Action item: Look below for the line containing "Screen dimensions: 833x414"; from there, print each line exactly up to and including the line containing "Navigate to Order Details menu item", and stop.

Data for the task:
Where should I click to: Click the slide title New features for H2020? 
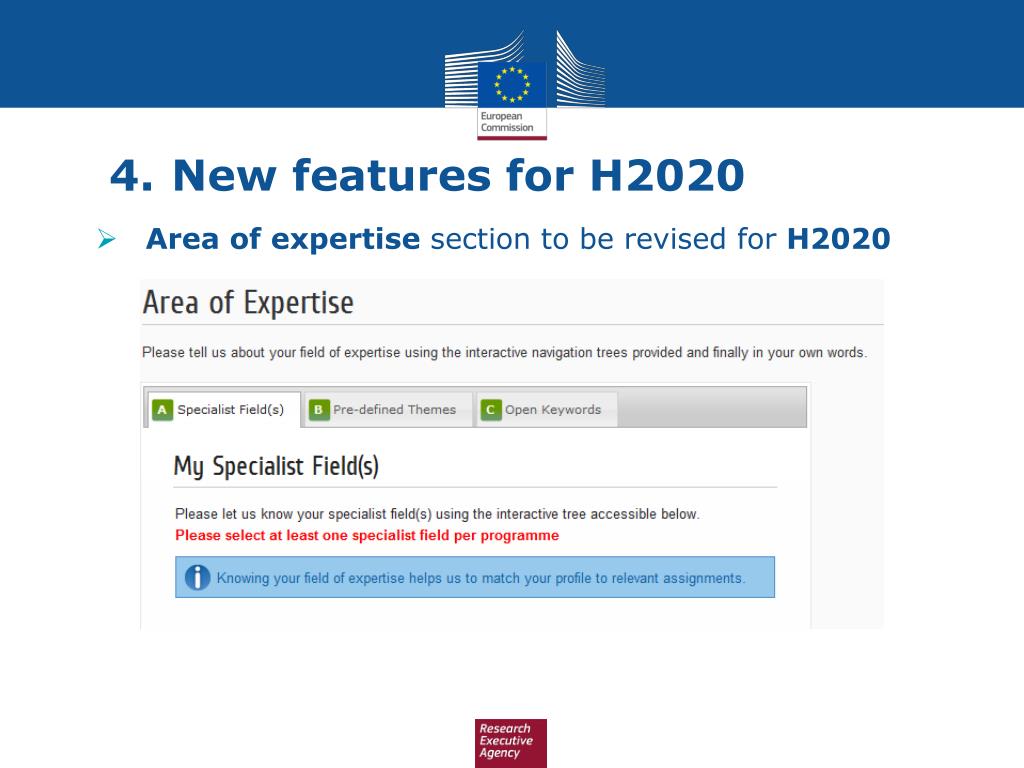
---
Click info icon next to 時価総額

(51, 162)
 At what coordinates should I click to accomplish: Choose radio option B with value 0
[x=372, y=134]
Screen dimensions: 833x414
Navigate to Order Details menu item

Answer below:
Screen dimensions: 833x414
Navigate to Order Details menu item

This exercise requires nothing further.